Löger habe ihn Ende Jänner bzw. Anfang Februar 2019 angerufen und gefragt, ob er Aufsichtsratschef der ÖBAG werden wolle, schilderte Kern. Das habe ihn "sehr gefreut" und daher habe er zugesagt. Dann habe er begonnen, sich bis zum 15. Februar, dem Tag der konstituierenden Aufsichtsratssitzung einzuarbeiten. Zu Löger habe damals ein "professioneller Kontakt" bestanden, den er aus seiner Zeit bei Uniqa kannte. Seit 2004 sei er durchgehend in Aufsichtsratsfunktionen tätig gewesen, betonte Kern.

In die Bestellung des FPÖ-nahen Peter Sidlo zum Finanzvorstand der Casinos Austria sei er in "keiner Weise" involviert gewesen. Diese erfolgte durch den Aufsichtsrat der Casag, damals sei die ÖBAG noch nicht aktiv gewesen. Zu einem etwaigen "Hintergrunddeal" habe er keine Wahrnehmungen. Im Übrigen sei er auch nie Mitglied einer Partei gewesen, oder habe an "irgendeine Partei" gespendet.

Die Umwandlung der ÖBIB in die ÖBAG sei ein "ausgezeichneter Schritt in die Richtung einer gut konstruierten Staatsholding" gewesen. Kern erinnerte daran, dass die gesetzliche Grundlage dafür mit "breiter parlamentarischer Mehrheit von ÖVP, FPÖ und SPÖ" beschlossen wurde. Auch die NEOS hätten damals im Finanzausschuss zugestimmt, der endgültigen Beschlussfassung dann jedoch nicht.

Mit dem Gesetz für die ÖBAG sei eine Beteiligungsholding geschaffen worden, "die genau jenen Schritt von der Politik entfernt ist", um ein gutes Management zu ermöglichen, zeigte er sich überzeugt. Denn der Einfluss der Regierung ende bei der Bestellung der Aufsichtsräte der ÖBAG und der Wahrnehmung der Eigentümerrechte bei der Hauptversammlung. Seiner Beobachtung nach hätten diese die Minister Löger, Übergangsfinanzminister Eduard Müller und der nunmehrige Finanzminister Blümel "höchst professionell" wahrgenommen.

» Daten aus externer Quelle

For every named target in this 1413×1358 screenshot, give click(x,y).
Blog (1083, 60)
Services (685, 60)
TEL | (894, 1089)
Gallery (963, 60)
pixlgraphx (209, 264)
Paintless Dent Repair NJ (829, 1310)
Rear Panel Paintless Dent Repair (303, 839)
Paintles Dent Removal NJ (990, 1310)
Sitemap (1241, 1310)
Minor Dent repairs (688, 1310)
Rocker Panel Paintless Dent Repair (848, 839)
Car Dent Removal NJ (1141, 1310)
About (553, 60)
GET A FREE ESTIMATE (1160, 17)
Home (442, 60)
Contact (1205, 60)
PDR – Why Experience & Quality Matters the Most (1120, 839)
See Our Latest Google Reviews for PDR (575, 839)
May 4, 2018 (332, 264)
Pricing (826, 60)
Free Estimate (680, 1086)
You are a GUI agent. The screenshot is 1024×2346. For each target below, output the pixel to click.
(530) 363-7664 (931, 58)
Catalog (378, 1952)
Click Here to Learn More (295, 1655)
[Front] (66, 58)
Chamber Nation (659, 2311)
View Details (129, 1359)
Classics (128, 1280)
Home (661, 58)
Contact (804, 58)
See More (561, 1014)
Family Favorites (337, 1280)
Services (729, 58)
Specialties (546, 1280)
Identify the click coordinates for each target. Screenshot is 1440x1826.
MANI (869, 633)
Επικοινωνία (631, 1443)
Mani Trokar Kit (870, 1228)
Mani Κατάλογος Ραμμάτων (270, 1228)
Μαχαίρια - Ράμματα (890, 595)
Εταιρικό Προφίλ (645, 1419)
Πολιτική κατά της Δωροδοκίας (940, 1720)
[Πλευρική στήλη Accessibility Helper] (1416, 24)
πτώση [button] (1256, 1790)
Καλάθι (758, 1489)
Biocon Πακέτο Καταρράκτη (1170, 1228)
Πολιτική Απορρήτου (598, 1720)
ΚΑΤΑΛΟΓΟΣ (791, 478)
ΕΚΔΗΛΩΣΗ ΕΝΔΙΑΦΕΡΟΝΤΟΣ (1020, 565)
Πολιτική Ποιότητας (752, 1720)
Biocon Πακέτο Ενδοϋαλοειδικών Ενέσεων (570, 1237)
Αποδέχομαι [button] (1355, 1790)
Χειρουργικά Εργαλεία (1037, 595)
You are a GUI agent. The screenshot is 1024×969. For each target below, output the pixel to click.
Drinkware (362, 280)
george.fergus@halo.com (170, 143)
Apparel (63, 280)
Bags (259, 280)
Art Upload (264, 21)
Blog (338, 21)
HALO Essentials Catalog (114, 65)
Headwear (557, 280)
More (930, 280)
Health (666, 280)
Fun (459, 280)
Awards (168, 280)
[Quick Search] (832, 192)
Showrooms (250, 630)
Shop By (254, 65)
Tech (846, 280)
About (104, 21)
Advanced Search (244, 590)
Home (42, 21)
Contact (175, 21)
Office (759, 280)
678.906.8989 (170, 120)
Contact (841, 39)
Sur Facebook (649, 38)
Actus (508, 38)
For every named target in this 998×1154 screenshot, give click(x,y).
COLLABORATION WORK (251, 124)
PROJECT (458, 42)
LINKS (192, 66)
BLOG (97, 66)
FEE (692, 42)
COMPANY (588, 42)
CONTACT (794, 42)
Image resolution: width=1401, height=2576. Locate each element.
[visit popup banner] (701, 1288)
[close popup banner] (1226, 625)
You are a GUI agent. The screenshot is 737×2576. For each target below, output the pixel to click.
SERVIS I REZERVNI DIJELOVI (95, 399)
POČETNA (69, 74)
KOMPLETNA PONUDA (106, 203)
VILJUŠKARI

Wie Krainer vor der Befragung betont hatte, soll heute auch beleuchtet werden, wie es sein kann, dass Schmid noch immer ÖBAG-Chef sein kann. Ähnlich äußerten sich Grüne und FPÖ vor Beginn des Ausschusstages. Die ÖVP hingegen will den U-Ausschuss so schnell wie möglich beenden. Der neue Fraktionsführer Andreas Hanger beklagte eine "dramatische Steuergeldverschwendung" und keinen Erkenntnisgewinn.

Nach dem ÖBAG-Aufsichtsratschef ist die ehemalige Außenministerin Karin Kneissl (FPÖ) an der Reihe, die wie etliche andere Minister der türkis-blauen Ära zuvor über die Vorgänge und die Usancen in der Regierung berichten soll. Selbiges erwarten sich die Abgeordneten auch von der dritten Auskunftsperson, Bernhard Bonelli. Der Kabinettschef von ÖVP-Kanzler Kurz ist bereits zum zweiten Mal im Ausschuss zu Gast.